As a quick reminder, when SMH outperforms QQQ, it's risk-on, but when QQQ outperforms SMH, it's risk-off. The basic thinking is that tech companies, which make up most of QQQ, need chips to conduct business. Lack of chip demand signals issues within the tech sector, while strong chip demand signals robust activity.

The ratio just completed another important higher-low with respect to the trend. This reinforces the bullish nature of this ratio, and signals positive prospects for the overall market. It's hard to go wrong when chips are leading the way higher.

The Battle of Durations (Sector ETF: BIL/TLT)

There's been some interesting price action that's transpired in the bond market over the past couple of weeks, as we saw a big spike in interest rates, which sent bonds tumbling lower. And unsurprisingly, we saw the most damage at the long-end of the yield curve.

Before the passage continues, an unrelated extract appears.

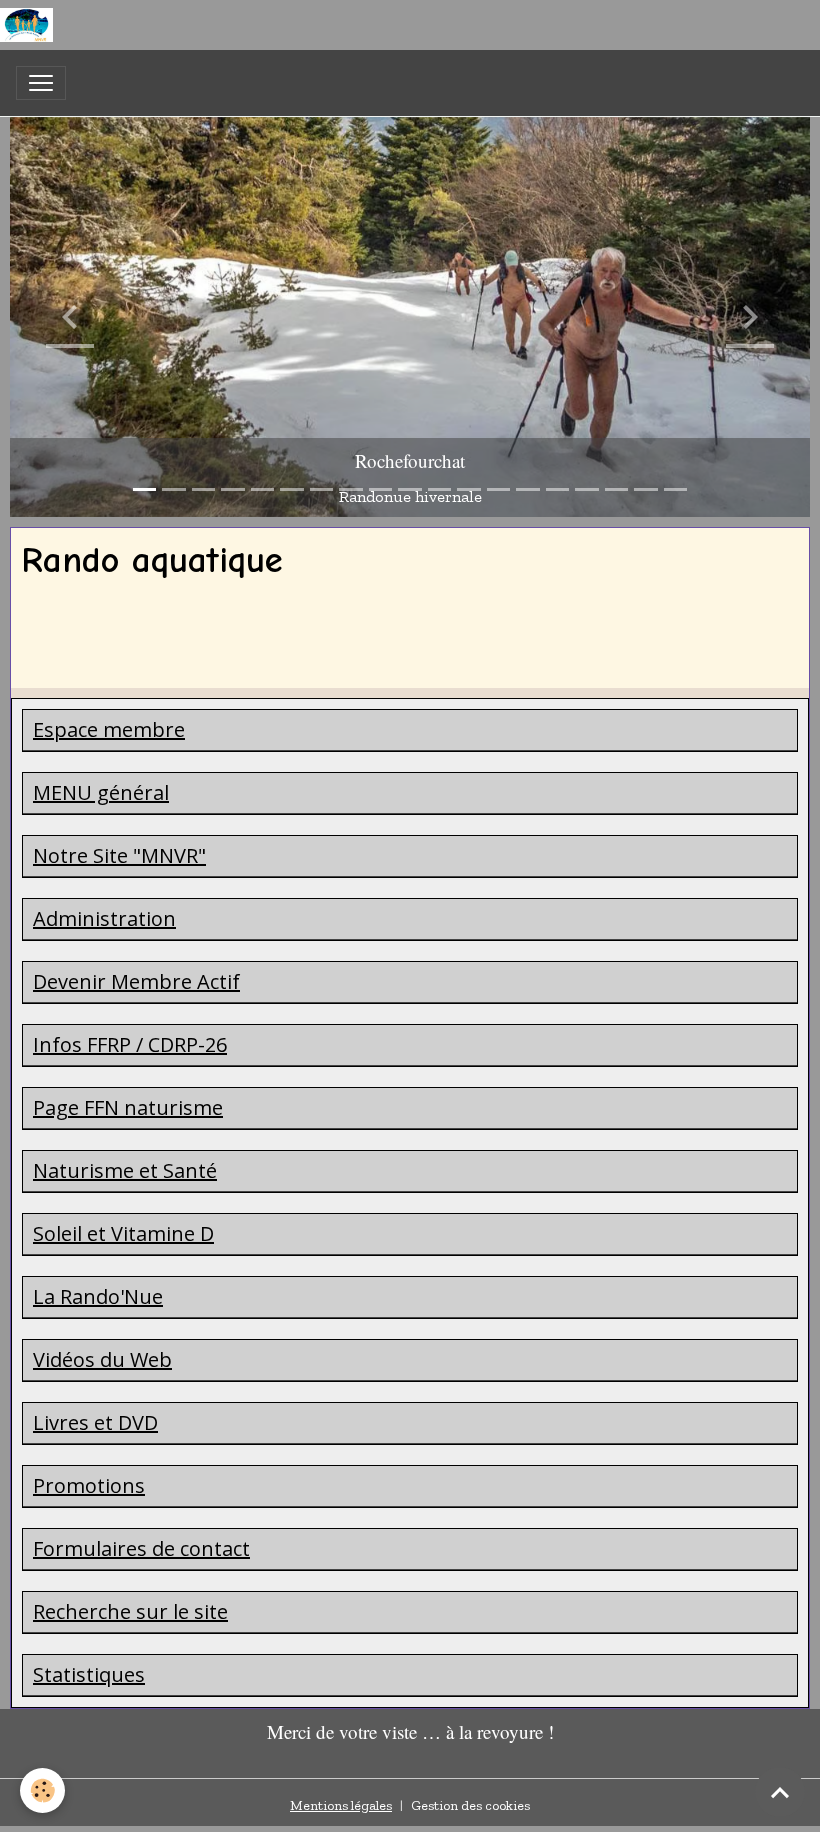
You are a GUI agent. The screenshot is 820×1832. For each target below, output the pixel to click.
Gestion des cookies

This chart between the 1-3 Month T-Bill fund (BIL) and 20+ Year Treasuries (TLT) helps us gauge where capital is flowing across various maturities in the bond market. When TLT is outperforming, it usually means risk-on for bonds, but when BIL outperforms, it means one needs to keep duration as short as possible.

There was a meaningful shift in the trend in this ratio over the past couple of months, as a lower-high was printed back in April, which was followed by a lower-high in September. In theory, this establishes a bear trend in this ratio, which means duration could continue its recent outperformance.

Editor's Take:

I do want to draw the reader's attention to the notable pop we saw in this ratio back in September. Note how this occurred almost simultaneously to the Fed's first rate cut, which effectively signaled the restart of money printing.

When inflation is on the rise, long-duration bonds suffer the most. I think this pop was just an initial reaction in this ratio, but I don't expect it to last long. The key now for the sake of the bond market's bull run is for another lower-high to form in this ratio.

With the price of crude oil staying contained, it should help bonds continue to rally into next year. Inflation will likely become a problem again, but I don't expect it to become so until the second or third quarter in 2025.

Cryptocurrency 

The spotlight of this week is XRPUSD, as it is once again demonstrating bullish potential. 

The most striking feature is the strong bounce from the $0.502 support level, indicating demand in this price zone. The price action shows a series of higher-lows and higher-highs since the July lows, forming an upward channel that suggests bullish momentum.

Plus, the recent pullback from the $0.65 resistance has been relatively shallow, with the price finding support above the previous swing low. This price behavior often indicates underlying strength and accumulation.

While the overall trend since October 2023 has been choppy, the recent price action is showing signs of a potential trend change. The bullish case could be favored here, with a stop loss below the recent swing low, targeting the upper resistance around $0.65 initially, with potential for further upside if this level is breached convincingly.